Setelah dikaji, LBM NU Jember tidak menemukan unsur penghinaan terhadap Islam dalam pernyataan Yaqut.
LBM NU juga melihat pencopotan Yaqut adalah hak penuh Presiden Joko Widodo.
“Namun dalam rumus fikih, seorang presiden tidak boleh atau haram memakzulkan pejabat tanpa alasan, kecuali dengan tiga tujuan,” kata Ketua Lembaga Bahsul Masal PCNU Jember KH Moch. Syukri Rifa’i, sebagaimana diterima beritajatim.com, Rabu (2/3/2022).
Tujuan pertama, kata Syukri, aparatur terkait memiliki kinerja buruk dalam mengemban tugas.
“Kedua, ada yang lebih layak untuk menempati posisinya. Ketiga, untuk meredam fitnah dengan mengedepankan kemaslahatan rakyat,” katanya.
Bahsul masail NU didasarkan pada transkrip lengkap pernyataan Menag. Yaqut mengatakan, “Masjid mushola menggunakan Toa tidak? Silakan, karena kita tahu itu bagian dari syiar agama Islam. Yah, tetapi ini harus diatur tentu saja bagaimana volumenya, Toa-nya gitu ga boleh kenceng-kenceng, 100 desibel maksimal, atur kapan mereka bisa mulai menggunakan speaker itu sebelum azan dan setelah azan, bagaimana menggunakan speaker di dalam (ruangan) dan seterusnya, tidak ada pelarangan!”
Masih menurut Yaqut: “Aturan ini dibuat semata-mata untuk membuat masyarakat kita semakin harmoni, meningkatkan manfaat dan mengurangi mafsadat. Jadi menambah manfaat dan mengurangi ketidakmanfaatan, karena kita tahu yaah misalnya yang mayoritas muslim hampir setiap 100 meter 200 meter itu ada musala, masjid, yaah.”

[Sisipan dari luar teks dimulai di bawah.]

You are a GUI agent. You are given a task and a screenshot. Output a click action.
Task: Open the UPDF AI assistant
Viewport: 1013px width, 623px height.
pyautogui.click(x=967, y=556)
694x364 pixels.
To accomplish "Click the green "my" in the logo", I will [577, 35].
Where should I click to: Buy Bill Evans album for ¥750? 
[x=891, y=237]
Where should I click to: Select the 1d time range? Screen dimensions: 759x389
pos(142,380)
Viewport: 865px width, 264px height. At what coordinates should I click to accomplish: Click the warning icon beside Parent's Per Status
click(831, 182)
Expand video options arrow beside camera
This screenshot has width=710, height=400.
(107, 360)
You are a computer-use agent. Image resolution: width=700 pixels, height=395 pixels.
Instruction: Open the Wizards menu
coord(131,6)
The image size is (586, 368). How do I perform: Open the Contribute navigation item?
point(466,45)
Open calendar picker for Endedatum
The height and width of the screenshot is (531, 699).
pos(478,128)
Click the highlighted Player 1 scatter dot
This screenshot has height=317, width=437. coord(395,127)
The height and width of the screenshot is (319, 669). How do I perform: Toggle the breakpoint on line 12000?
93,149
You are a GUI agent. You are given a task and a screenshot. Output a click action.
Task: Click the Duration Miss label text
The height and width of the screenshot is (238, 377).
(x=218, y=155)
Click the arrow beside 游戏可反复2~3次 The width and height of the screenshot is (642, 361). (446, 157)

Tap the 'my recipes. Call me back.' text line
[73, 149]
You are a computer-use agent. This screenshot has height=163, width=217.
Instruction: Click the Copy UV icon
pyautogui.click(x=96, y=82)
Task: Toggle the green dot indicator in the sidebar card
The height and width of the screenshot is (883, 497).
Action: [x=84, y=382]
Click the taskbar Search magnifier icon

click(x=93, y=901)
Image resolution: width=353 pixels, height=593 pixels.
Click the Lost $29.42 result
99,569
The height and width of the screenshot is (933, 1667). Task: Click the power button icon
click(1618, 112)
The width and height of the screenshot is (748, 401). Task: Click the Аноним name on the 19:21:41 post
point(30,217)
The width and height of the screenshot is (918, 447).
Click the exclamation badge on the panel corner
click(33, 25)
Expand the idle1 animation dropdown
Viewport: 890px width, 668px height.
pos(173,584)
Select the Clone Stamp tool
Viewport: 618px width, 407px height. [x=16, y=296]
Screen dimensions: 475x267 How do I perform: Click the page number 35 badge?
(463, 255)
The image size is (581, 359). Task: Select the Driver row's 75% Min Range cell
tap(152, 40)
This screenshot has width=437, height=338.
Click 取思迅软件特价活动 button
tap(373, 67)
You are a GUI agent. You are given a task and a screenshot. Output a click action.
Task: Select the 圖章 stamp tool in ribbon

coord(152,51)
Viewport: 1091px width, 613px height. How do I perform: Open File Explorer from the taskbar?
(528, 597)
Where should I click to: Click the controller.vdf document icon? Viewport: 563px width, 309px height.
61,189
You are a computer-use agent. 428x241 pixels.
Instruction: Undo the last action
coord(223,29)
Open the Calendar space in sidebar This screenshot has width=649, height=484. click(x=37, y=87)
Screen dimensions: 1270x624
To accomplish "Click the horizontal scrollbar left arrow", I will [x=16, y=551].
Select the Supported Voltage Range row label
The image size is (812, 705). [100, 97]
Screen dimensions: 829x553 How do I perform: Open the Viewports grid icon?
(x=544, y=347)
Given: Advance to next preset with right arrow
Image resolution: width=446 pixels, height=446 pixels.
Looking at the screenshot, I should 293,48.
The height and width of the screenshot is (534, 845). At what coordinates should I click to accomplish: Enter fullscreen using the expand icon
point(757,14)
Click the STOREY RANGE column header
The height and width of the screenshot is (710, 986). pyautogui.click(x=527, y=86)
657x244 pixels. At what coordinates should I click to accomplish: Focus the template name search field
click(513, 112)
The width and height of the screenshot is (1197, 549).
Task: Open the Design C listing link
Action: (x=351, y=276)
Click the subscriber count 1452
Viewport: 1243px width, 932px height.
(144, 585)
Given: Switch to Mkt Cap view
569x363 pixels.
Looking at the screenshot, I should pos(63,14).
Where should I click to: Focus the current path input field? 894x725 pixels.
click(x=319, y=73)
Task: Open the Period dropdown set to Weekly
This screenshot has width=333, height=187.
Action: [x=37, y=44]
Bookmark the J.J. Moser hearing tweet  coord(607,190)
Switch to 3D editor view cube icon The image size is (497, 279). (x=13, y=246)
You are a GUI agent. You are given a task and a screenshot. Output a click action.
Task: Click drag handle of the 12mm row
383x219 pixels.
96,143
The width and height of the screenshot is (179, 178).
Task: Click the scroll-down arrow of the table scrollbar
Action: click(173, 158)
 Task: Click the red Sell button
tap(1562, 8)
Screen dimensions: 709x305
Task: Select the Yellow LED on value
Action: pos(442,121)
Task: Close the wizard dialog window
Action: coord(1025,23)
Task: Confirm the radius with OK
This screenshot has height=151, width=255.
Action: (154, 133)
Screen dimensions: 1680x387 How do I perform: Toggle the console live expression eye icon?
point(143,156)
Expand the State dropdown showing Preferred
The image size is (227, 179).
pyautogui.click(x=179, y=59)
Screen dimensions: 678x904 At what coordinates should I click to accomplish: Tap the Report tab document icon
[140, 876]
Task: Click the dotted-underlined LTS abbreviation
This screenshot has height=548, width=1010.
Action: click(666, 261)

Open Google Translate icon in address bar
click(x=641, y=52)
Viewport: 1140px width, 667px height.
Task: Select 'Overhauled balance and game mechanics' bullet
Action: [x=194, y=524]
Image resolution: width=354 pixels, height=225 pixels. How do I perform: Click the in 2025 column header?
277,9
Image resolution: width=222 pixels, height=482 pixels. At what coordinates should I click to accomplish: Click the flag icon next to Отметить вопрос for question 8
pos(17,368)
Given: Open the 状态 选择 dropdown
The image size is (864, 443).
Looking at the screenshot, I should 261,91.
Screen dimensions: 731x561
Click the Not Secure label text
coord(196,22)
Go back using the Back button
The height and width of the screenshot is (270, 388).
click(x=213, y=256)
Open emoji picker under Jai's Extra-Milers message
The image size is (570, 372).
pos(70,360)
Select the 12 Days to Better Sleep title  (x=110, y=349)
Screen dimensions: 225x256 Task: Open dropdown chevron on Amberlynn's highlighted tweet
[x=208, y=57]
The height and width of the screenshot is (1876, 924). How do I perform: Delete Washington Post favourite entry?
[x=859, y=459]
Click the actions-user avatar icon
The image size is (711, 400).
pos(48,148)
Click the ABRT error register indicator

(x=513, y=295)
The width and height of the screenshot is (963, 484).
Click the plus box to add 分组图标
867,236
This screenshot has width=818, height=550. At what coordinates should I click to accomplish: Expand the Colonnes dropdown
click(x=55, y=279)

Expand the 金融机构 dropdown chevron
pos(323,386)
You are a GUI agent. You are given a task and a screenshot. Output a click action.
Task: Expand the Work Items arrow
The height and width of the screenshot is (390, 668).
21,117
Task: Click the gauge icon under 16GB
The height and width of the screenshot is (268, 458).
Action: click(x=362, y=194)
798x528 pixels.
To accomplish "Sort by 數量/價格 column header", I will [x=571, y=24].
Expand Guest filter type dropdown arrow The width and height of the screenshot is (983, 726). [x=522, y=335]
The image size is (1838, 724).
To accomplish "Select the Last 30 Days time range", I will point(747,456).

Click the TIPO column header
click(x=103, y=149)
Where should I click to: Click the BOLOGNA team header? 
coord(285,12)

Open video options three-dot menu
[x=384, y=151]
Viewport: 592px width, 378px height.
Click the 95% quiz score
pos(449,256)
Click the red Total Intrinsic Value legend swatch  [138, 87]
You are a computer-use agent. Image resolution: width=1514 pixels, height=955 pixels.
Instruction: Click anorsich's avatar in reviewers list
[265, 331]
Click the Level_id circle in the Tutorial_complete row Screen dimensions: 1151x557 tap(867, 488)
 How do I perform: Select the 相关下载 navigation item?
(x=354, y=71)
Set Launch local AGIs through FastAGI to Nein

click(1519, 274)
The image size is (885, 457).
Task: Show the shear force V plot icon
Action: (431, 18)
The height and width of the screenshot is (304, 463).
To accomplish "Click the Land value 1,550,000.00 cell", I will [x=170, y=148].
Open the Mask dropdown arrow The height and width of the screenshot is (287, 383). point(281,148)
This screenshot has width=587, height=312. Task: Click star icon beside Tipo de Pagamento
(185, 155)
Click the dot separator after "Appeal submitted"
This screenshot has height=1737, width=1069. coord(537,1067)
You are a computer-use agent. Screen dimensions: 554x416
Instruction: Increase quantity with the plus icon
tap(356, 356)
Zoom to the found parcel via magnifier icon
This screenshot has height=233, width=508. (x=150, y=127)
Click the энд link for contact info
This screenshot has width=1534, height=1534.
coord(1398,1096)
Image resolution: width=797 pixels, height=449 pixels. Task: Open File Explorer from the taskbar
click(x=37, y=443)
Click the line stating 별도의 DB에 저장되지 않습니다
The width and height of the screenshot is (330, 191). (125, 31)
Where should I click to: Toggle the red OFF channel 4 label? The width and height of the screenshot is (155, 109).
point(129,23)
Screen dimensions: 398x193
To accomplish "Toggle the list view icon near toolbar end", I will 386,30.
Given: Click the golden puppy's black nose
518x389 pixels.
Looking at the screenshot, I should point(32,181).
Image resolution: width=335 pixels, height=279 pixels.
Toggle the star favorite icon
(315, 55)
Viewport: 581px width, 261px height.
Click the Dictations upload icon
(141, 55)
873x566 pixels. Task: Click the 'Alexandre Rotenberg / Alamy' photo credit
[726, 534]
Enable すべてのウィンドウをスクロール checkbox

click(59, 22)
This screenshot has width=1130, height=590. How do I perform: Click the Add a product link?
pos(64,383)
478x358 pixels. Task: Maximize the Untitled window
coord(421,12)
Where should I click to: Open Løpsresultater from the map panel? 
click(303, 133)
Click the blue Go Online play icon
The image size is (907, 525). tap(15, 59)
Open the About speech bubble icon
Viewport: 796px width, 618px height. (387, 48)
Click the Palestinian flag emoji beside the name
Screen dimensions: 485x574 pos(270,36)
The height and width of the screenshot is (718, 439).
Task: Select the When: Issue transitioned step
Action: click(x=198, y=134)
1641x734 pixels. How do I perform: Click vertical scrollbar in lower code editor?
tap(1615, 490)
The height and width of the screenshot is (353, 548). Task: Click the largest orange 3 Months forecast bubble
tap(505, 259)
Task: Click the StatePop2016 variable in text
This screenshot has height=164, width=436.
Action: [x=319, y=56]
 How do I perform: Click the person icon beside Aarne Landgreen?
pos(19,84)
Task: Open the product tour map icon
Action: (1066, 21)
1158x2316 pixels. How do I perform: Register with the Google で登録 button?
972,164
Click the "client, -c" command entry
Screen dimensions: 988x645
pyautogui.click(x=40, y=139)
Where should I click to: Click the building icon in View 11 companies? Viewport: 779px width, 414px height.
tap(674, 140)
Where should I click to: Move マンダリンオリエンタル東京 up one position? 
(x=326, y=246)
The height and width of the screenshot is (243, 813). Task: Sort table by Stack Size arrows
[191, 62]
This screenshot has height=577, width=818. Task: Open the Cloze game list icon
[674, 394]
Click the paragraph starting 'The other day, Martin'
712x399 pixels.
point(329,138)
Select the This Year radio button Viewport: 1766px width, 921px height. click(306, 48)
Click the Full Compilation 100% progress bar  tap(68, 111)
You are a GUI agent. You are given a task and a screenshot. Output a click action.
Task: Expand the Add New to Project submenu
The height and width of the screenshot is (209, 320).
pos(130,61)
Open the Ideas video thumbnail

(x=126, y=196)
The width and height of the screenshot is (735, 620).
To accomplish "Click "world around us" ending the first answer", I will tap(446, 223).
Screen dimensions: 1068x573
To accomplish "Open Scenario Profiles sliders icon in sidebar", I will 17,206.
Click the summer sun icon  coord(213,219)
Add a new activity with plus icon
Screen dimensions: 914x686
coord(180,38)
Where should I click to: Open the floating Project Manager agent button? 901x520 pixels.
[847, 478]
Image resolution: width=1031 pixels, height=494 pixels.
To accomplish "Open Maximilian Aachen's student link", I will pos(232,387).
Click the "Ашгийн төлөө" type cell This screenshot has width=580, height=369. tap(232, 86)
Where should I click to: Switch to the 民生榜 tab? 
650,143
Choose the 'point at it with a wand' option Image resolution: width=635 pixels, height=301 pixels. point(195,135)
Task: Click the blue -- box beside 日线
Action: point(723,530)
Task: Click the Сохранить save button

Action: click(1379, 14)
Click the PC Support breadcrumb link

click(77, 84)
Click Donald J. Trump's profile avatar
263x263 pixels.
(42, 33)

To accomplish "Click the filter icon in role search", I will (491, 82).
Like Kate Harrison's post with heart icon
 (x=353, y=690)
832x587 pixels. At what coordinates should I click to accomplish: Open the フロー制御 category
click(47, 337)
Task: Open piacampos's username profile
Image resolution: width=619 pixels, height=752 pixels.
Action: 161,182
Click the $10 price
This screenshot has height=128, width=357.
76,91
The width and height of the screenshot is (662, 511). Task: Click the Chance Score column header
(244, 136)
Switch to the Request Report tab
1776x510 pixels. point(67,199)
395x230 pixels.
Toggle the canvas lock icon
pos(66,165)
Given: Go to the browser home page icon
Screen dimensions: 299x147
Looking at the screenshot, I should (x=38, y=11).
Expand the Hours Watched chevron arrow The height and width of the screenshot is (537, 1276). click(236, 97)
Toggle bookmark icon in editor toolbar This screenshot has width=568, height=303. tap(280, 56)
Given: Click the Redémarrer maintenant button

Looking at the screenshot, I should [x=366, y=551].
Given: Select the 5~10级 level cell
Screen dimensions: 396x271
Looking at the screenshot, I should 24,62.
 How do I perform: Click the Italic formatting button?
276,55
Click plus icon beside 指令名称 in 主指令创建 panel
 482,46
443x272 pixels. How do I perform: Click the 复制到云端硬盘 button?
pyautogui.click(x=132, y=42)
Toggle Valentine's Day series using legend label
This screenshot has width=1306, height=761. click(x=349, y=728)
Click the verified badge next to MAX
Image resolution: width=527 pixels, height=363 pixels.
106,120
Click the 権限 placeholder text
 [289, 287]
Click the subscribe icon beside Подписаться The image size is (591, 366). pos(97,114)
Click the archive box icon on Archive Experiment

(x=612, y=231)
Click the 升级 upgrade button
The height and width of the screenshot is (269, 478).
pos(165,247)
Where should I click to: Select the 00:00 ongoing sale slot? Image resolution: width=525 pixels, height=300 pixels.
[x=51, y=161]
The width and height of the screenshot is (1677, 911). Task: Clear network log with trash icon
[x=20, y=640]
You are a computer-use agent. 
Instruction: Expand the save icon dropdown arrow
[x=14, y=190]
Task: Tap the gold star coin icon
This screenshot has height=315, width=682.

Yaqut menambahkan: “Bayangkan kalau kemudian dalam waktu yang bersamaan mereka semua menyalakan Toa-nya, kaya apa? Itu bukan lagi syi‟ar tetapi menjadi gangguan buat sekitarnya. Kita bayangkan lagi, (muslim saya ini muslim) saya hidup di lingkungan non msulim, yah kemudian rumah ibadah non muslim itu membunyikan Toa sehari lima kali dengan kencang-kencang secara bersamaan, itu rasanya bagaimana? Yang paling sederhana lagi, tetangga kita ini kalau kita mau hidup dalam satu kompleks itu misalnya, kiri, kanan, depan, belakang, pelihara anjing semua, misalnya. Menggonggong dalam waktu yang bersamaan, kita ini terganggu ndak? Artinya apa bahwa suara-suara yaah suara ini apapun suara itu harus kita atur supaya tidak menjadi gangguan.”
Menurut Yaqut: “Speaker di musala masjid monggo dipake silahkan dipake, tetapi tolong diatur agar tidak ada yang merasa terganggu, agar niat menggunakan toa, speaker sebagai sarana, sebagai wasilah tetap bisa dilaksanakan, agar tidak mengganggu mereka yang (mungkin) tidak sama dengan keyakinan kita. Itu saja intinya.”
Sumber: Beritajatim
Silakan baca konten menarik lainnya dari BentengSumbar.com di Google News
BERITA SEBELUMNYA
« Prev Post
« Prev Post
BERITA BERIKUTNYA
Next Post »
Next Post »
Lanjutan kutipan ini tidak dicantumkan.